Forum: Ruby Noob Question - String Manipulation...

Announcement (2017-05-07): www.ruby-forum.com is now read-only since I unfortunately do not have the time to support and maintain the forum any more. Please see rubyonrails.org/community and ruby-lang.org/en/community for other Rails- und Ruby-related community platforms.
Joe C. (Guest)
on 2006-05-05 21:27
Hey, I'm pretty new to Ruby and am trying to absorb the "ruby way" of
things as much as I can.  What's the best way to solve this problem:

I have a string that contains html formating.  All I want is the plain
text.
Joseph Michaels (Guest)
on 2006-05-05 21:48
(Received via mailing list)
On 5/5/06, Joe C. <removed_email_address@domain.invalid> wrote:
> Hey, I'm pretty new to Ruby and am trying to absorb the "ruby way" of
> things as much as I can.  What's the best way to solve this problem:
>
> I have a string that contains html formating.  All I want is the plain
> text.
>

I don't know of any libraries offhand that can do this (CGI only has
escape/unescape), but it's fairly simple:

html_string.gsub(/<[^>]+>/, "")

Replacing that regex with something better, probably.
Francisco O. (Guest)
on 2006-05-05 21:57
(Received via mailing list)
I've been using

html_string.gsub(/<.*?>/,"")

for this. But it's always seemed more a "perl way" than a "ruby way".
Pistos C. (Guest)
on 2006-05-05 22:15
Joseph Michaels wrote:
>> I have a string that contains html formating.  All I want is the plain
>> text.
> html_string.gsub(/<[^>]+>/, "")
> Replacing that regex with something better, probably.

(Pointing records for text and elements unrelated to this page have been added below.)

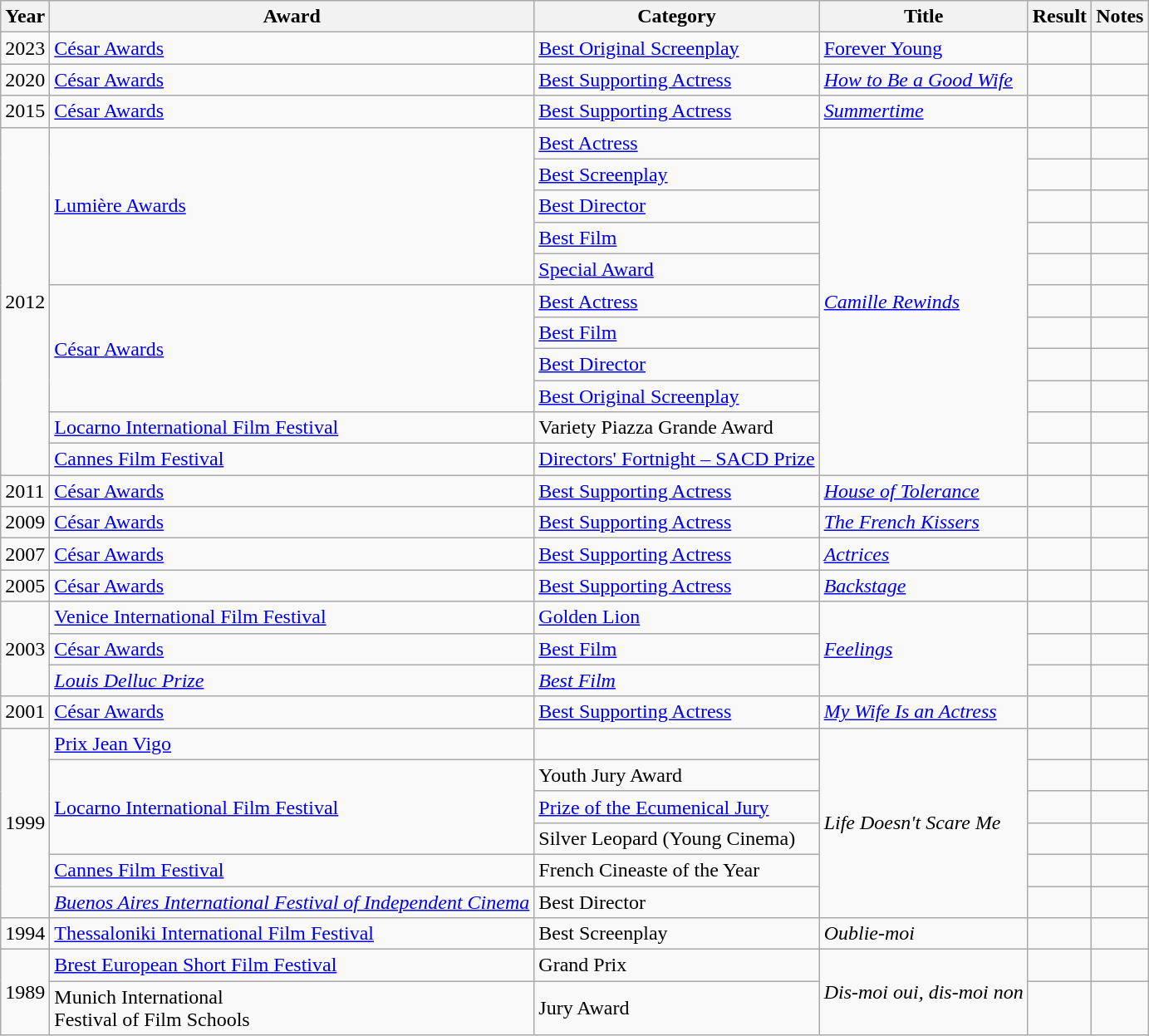
Lumière Awards (292, 206)
Golden Lion (676, 617)
Venice International Film Festival (292, 617)
Louis Delluc Prize (292, 680)
1989 (25, 992)
Brest European Short Film Festival (292, 965)
House of Tolerance (924, 491)
2001 (25, 712)
Feelings (924, 649)
2005 (25, 586)
Category (676, 17)
My Wife Is an Actress (924, 712)
The French Kissers (924, 523)
Thessaloniki International Film Festival (292, 934)
2009 (25, 523)
Munich InternationalFestival of Film Schools (292, 1009)
Prix Jean Vigo (292, 744)
Actrices (924, 554)
How to Be a Good Wife (924, 80)
2011 (25, 491)
Youth Jury Award (676, 775)
French Cineaste of the Year (676, 870)
Award (292, 17)
Grand Prix (676, 965)
Life Doesn't Scare Me (924, 822)
2023 (25, 48)
Title (924, 17)
2020 (25, 80)
Notes (1120, 17)
1994 (25, 934)
2003 (25, 649)
Camille Rewinds (924, 301)
Summertime (924, 111)
2007 (25, 554)
2012 (25, 301)
Variety Piazza Grande Award (676, 428)
Silver Leopard (Young Cinema) (676, 838)
Directors' Fortnight – SACD Prize (676, 459)
Result (1059, 17)
Backstage (924, 586)
Dis-moi oui, dis-moi non (924, 992)
Forever Young (924, 48)
Special Award (676, 269)
2015 (25, 111)
1999 (25, 822)
Year (25, 17)
Jury Award (676, 1009)
Prize of the Ecumenical Jury (676, 807)
Buenos Aires International Festival of Independent Cinema (292, 901)
Oublie-moi (924, 934)
Capture the cell that displays the provided text and extract its (x, y) central coordinate. 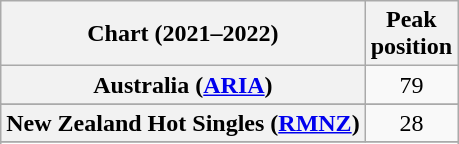
28 (411, 123)
Chart (2021–2022) (183, 34)
79 (411, 85)
Australia (ARIA) (183, 85)
New Zealand Hot Singles (RMNZ) (183, 123)
Peakposition (411, 34)
Search for the cell housing the specified text and yield its [X, Y] center coordinate. 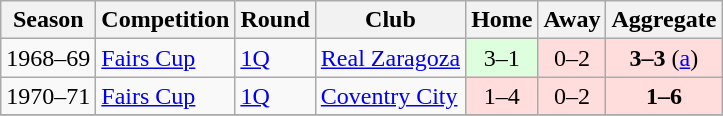
1970–71 [48, 96]
1–6 [664, 96]
Away [572, 20]
1–4 [502, 96]
Coventry City [390, 96]
3–3 (a) [664, 58]
Competition [166, 20]
Season [48, 20]
Home [502, 20]
Round [275, 20]
Real Zaragoza [390, 58]
1968–69 [48, 58]
3–1 [502, 58]
Aggregate [664, 20]
Club [390, 20]
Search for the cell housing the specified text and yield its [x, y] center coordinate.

gsubbing breaks down for more complex test cases, such as things
containing source code, or problematic attribute strings (e.g. <sometag
someattr="some>str">).

If you really want to be accurate, I suggest using an XML or HTML
parsing tool, such as Mechanize or RubyfulSoup.

Pistos
Ross B. (Guest)
on 2006-05-05 22:50
(Received via mailing list)
On Sat, 2006-05-06 at 02:28 +0900, Joe C. wrote:
> Hey, I'm pretty new to Ruby and am trying to absorb the "ruby way" of
> things as much as I can.  What's the best way to solve this problem:
>
> I have a string that contains html formating.  All I want is the plain
> text.
>

There's more to this than meets the eye - it's often best to hand off
the hard stuff to someone else :)

def fetchtext(uri)
  `lynx --dump #{uri}`
end

puts fetchtext('www.google.com')
# =>
#                     [1]Personalised Home | [2]Sign in
#
#                                   Google
#
#    Web    [3]Images    [4]Groups    [5]News    [6]Froogle    [7]more »
#
# ... [snipped] ...
This topic is locked and can not be replied to.